Jan van Eyck Academy
department of design, 1998
frame: The designer's terms
Armand Mevis


The reader's terms

The following text was conceived and written for a workshop at the Jan van Eyck Academy, Maastricht, department of design. The assignment for the participants, given by project tutor Armand Mevis, was to explore the (im)possibilities and materials and contexts of design in relation to printing. The results were collected in an offset printed booklet, The designer's terms. The title and the cover design were taken from a small book of printer's terms in four languages, with schematic drawings of printing processes and examples of type families. The book, aptly titled The printer's terms, was written by Rudolf Hostettler and designed by Tschichold. The cover of its 1969 edition was adapted for this publication with 'designer's' printed over 'printer's', to symbolize Armand Mevis' question: 'What is the relation between designers and the printing process, and what implications does this have for the meaning of print?'

I was charmed by the careful beauty of the original booklet, and, when asked to write an introduction, proposed to take a choice of pages from the booklet and use (or peruse) them as templates for my text. The result, a hybrid of essay, copywriting and free association, as designed by Zeina Maasri, re-inserted the written-to-fit passages back into the original page lay-out, keeping the illustrations and caption lines as they were. Other passages were typeset by Maasri in a bitmapped letter on blank pages.

■ Data:
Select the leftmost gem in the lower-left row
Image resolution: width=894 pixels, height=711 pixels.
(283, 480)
--
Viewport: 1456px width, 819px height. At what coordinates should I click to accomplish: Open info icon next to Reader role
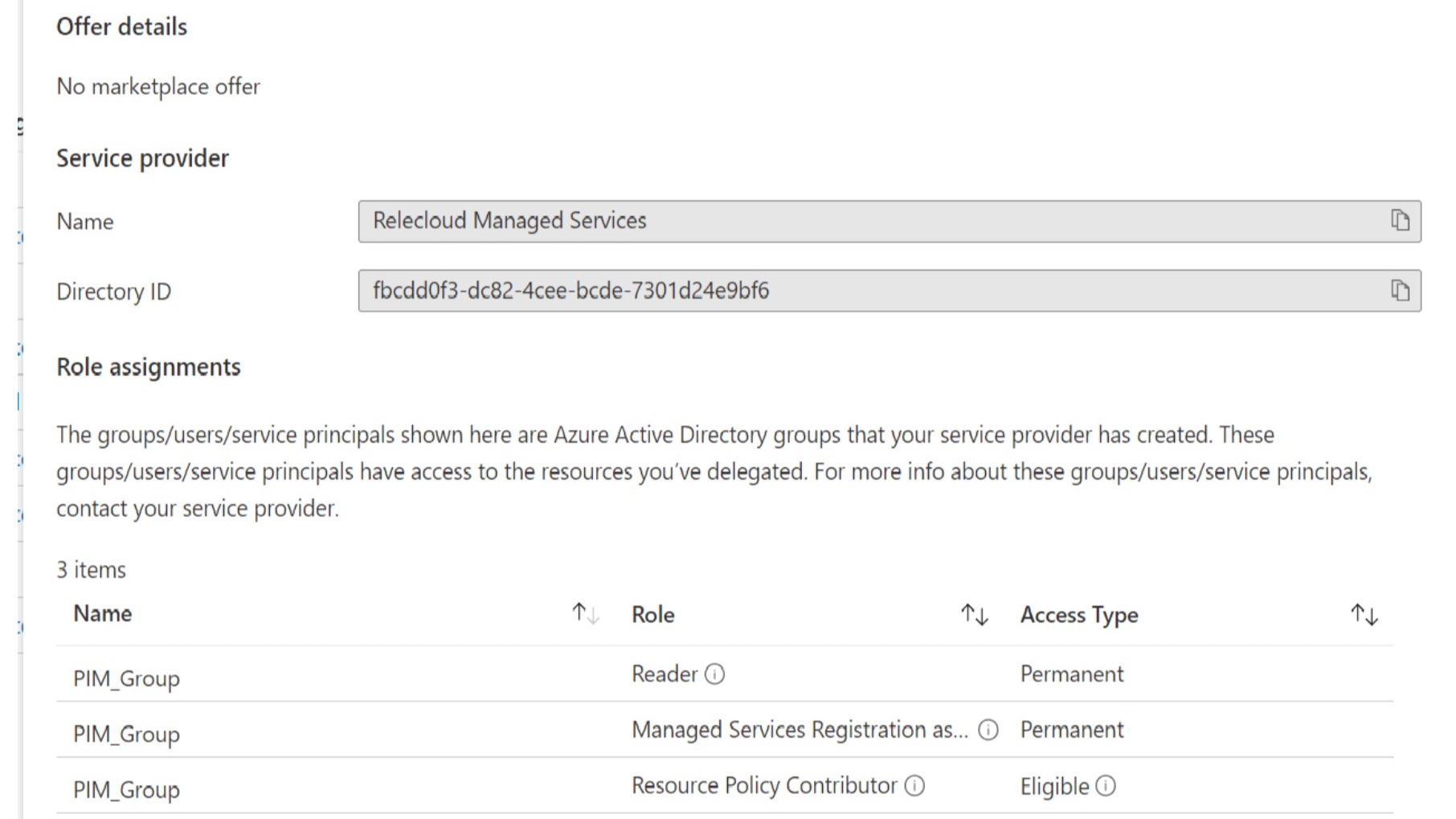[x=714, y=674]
...
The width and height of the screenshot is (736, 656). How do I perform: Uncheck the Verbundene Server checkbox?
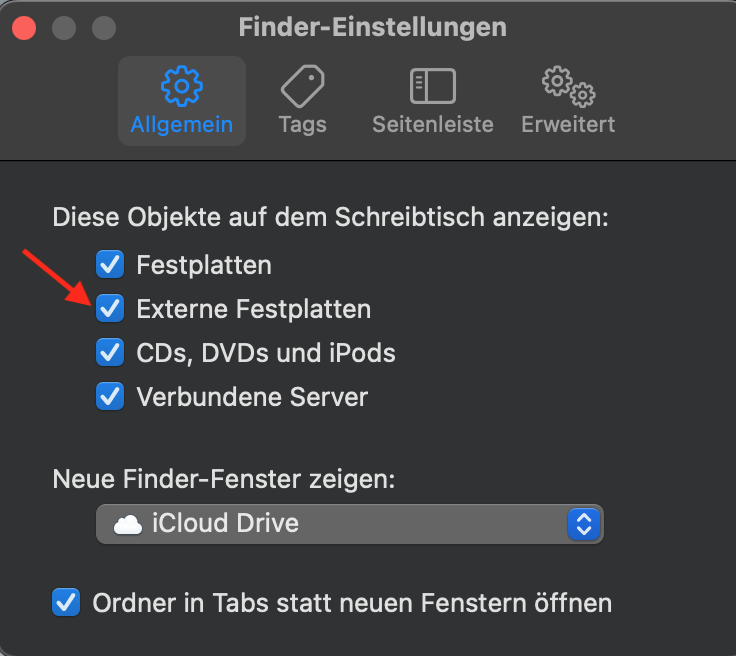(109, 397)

■ Stated problem: In the text about the Jan van Eyck Academy workshop, who designed the book titled The printer's terms?

■ Response: Tschichold designed it.